« Ce livre est indispensable à tous ceux qui s’interrogent sur le devenir de l’Union européenne. »
Polémia a déjà présenté La nouvelle Europe Paris-Berlin-Moscou de Marc Rousset lors de sa parution en 2009, sous la plume de Pierre Millan. Aujourd’hui, où le climat géopolitique entre l’Union européenne et Moscou est soumis à de fortes turbulences, Bruno Guillard reprend cet ouvrage et nous livre son point de vue.
Polémia
Il ne reste plus aujourd’hui qu’une zone de libre-échange sous le protectorat américain de l’OTAN, avec un seul dogme, celui du libéralisme et de la concurrence, sans âme ni frontières, sans politique industrielle, sans armée ni politique extérieure.
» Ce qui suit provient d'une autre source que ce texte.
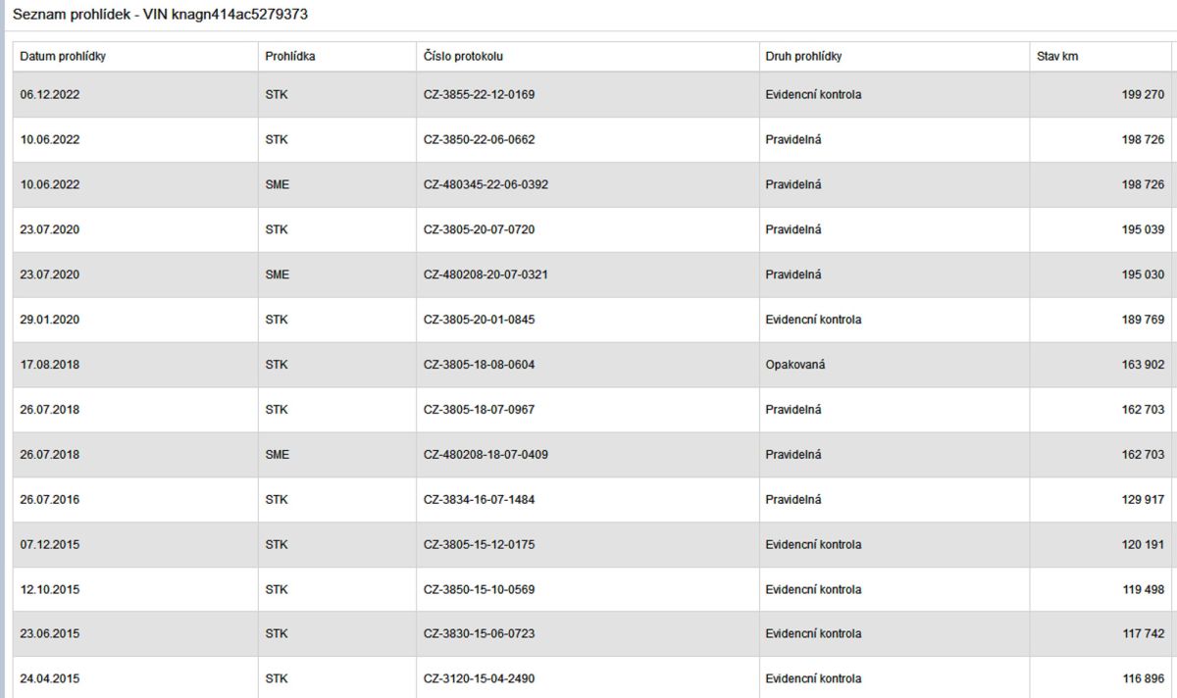Click protocol CZ-480208-20-07-0321
Image resolution: width=1177 pixels, height=698 pixels.
[486, 275]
Au lendemain de l’élection des députés du Parlement européen, il n’est pas inutile de revenir sur un ouvrage publié en 2009 sous le titre La nouvelle Europe Paris–Berlin–Moscou. Son auteur est Marc Rousset, diplômé de HEC, docteur ès-sciences économiques, titulaire d’un MBA de l’Université Columbia, qui a occupé des fonctions de directeur général dans les groupes Aventis, Carrefour et Veolia. Cet ouvrage a été préfacé par Youri Roubinski de l’Académie des Sciences de Russie.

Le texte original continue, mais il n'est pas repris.